Calcium Phosphate Ceramic (CPC) scaffolds, and among them hydroxyapatite (HA), are broadly used in regenerative medicine, noticeably showing good results in treating bony defects. Unfortunately, used alone these scaffolds do not meet all the challenges of engineered bone reconstruction. Indeed, the main pitfall is the limited ingrowth of host bone tissue into the biomaterial1.The regeneration of bone tissue is limited to small volumes, the colonization inside the implant hardly extends over than 1 cm from the bone apposition. This is possibly due to a lack of vascularization, limiting the supply of nutrients, oxygen and growth factors, affecting cell survival and bone healing¹. Numerous strategies are currently being applied to improve CPC biomaterials biological properties² including surface functionalization by growth factors and autologous mesenchymal stem cells (MSCs, bone cell precursors)³, to obtain, in the latter case « hybrid biomaterials ». These two approaches showed improved host tissue ingrowth but, due to a lack of neovascularization, still did not solve the problem of large bone defects regeneration. More recently functionalization of CPC scaffolds with endothelial cells associated to osteoblasts has been advocated to overcome this problem and showed promising results⁴. The modulation of 3D scaffold architecture is another way to improve bioceramics biological properties.

In line with this, taking advantage of the bioprinting technology, we sought to develop an hybrid biomaterial constituted by a natural cell association, using stem and precursor cells naturally present in the human bone marrow, to a HA ceramic shaped by additive manufacturing.

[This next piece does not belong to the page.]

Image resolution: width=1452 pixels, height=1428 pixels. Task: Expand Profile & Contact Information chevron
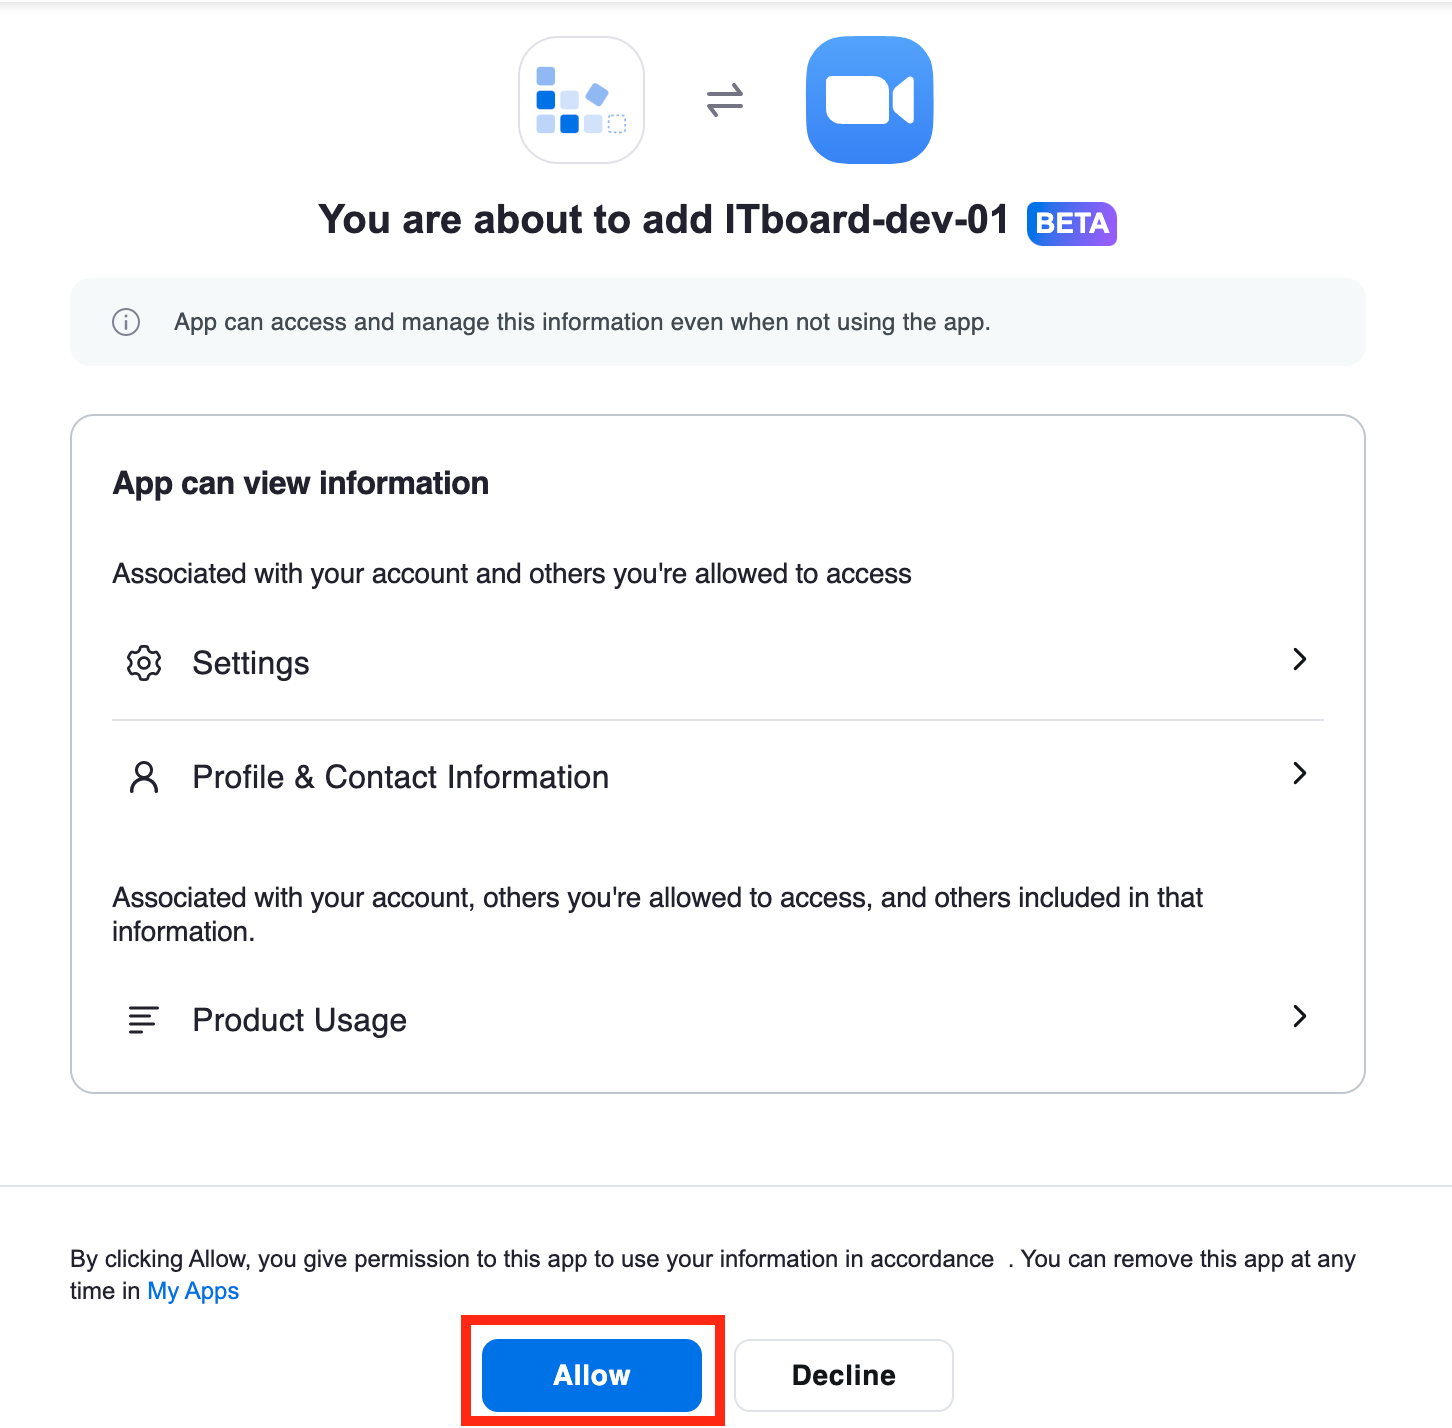click(1299, 773)
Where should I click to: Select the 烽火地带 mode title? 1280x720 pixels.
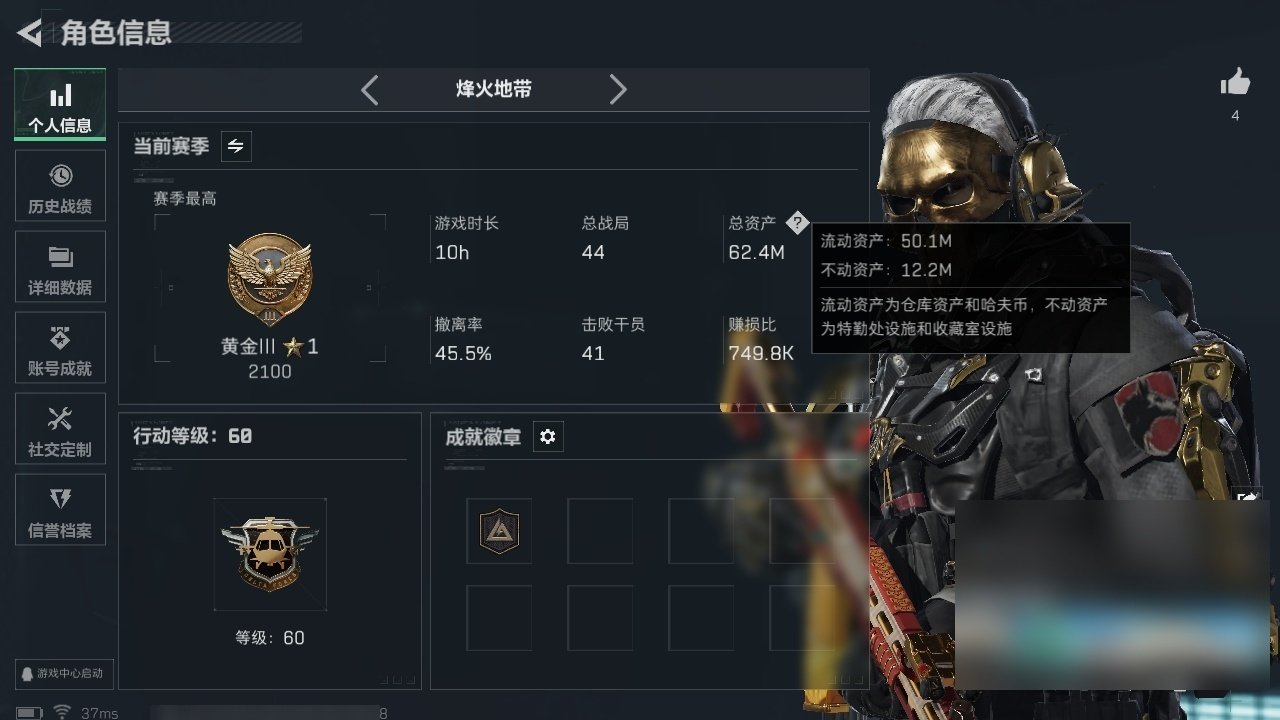tap(494, 89)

Bone marrow cells were extracted from surgical wastes with ethical agreements from the Limoges University Hospital’s committee of ethics and the cells were registered at the Biological Resource Center in compliance with the regulatory requirements, CODECOH declaration n°DC-2008-604. After having assessed the overall cell viability, the respective proportions of precursor cells from distinct lineages (mesenchymal stem cells, hematopoietic stem cells and endothelial precursor cells) were characterized by flow cytometry in order to assess the representativity of native bone marrow niche stem/ precursor cells subpopulation.

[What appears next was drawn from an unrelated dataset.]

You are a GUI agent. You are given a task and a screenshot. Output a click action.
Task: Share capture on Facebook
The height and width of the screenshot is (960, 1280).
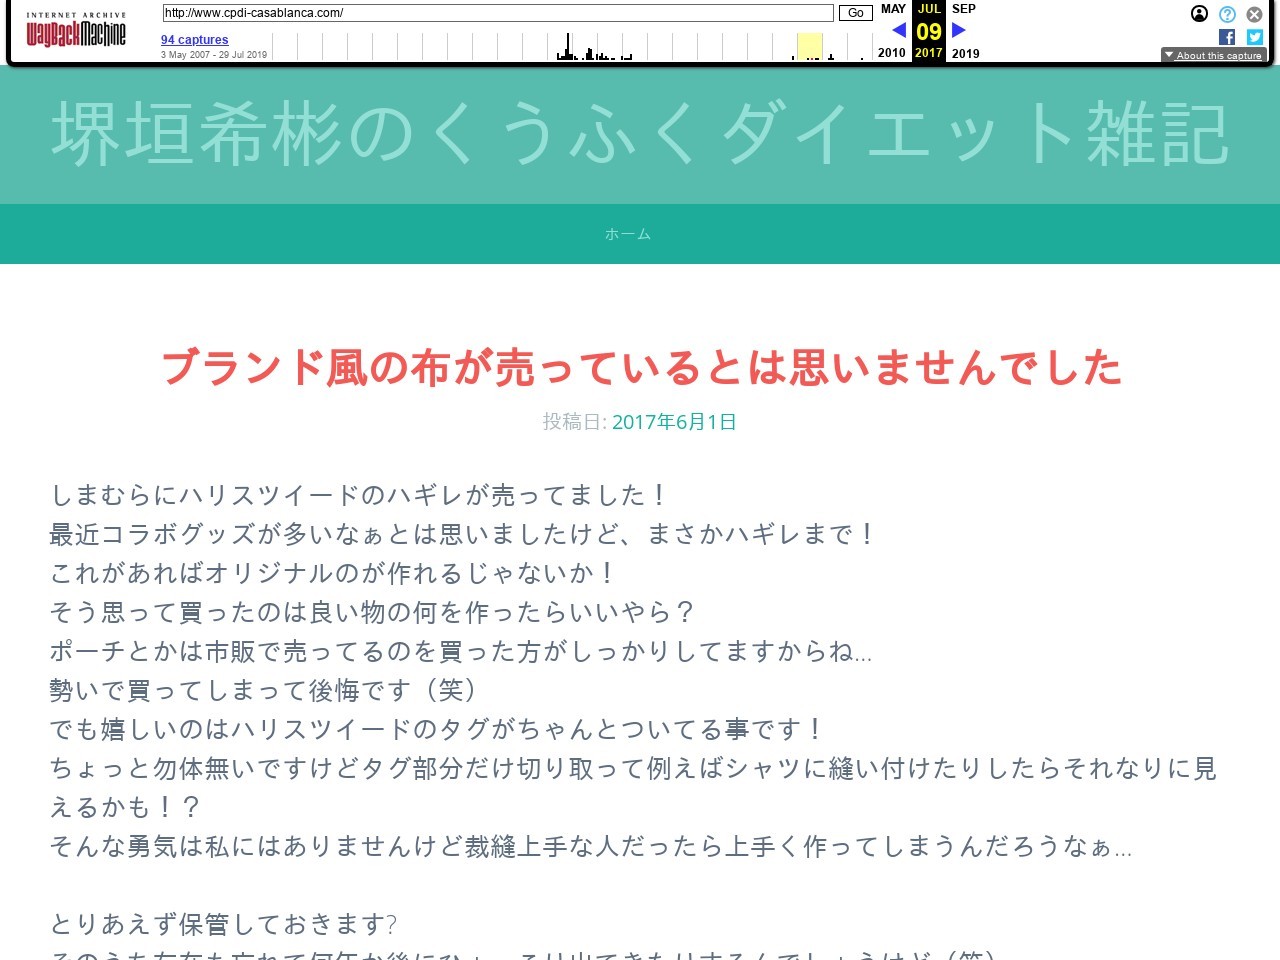(x=1227, y=37)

An alginate-based bio-ink is being formulated in order to concentrate the cells and promote cell-cell interactions and 3D organization. Its biological properties were characterized using human bone-marrow MSC at 24h, 4J, 7J and 21J by conventional methods of cell and molecular biology, i.e. live-dead staining and detection of specific markers allowing monitoring of the cell fate. Additionally, to fit the needs raised by evaluating the biological properties of scaffolds and to counter the time consuming and high costs of samplings and reagents used in classical biological assays, methodological approaches based on label-free imaging mainly by multiplex Coherent Scattering Raman Scattering microspectroscopy (CARS) were implemented.